START Listed entries
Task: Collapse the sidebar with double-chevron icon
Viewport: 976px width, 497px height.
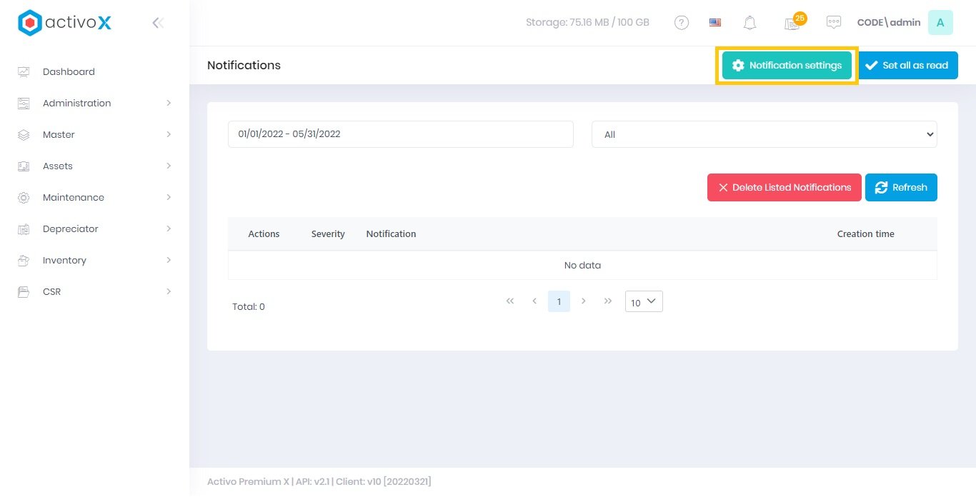Action: tap(158, 23)
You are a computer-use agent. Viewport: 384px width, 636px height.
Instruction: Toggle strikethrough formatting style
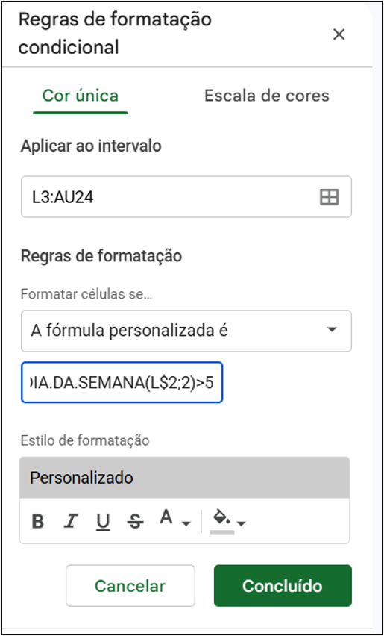point(135,521)
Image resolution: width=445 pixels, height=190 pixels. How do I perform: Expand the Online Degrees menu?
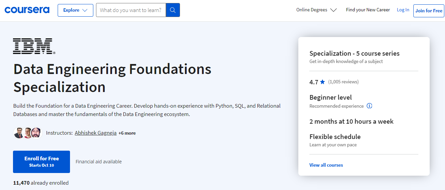[316, 10]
END Listed entries
Problem details: All lines from the one containing "Image resolution: width=445" through the end of the entries above must be given again exactly, with every picture omitted.

Result below:
Image resolution: width=445 pixels, height=190 pixels. How do I perform: Expand the Online Degrees menu?
[316, 10]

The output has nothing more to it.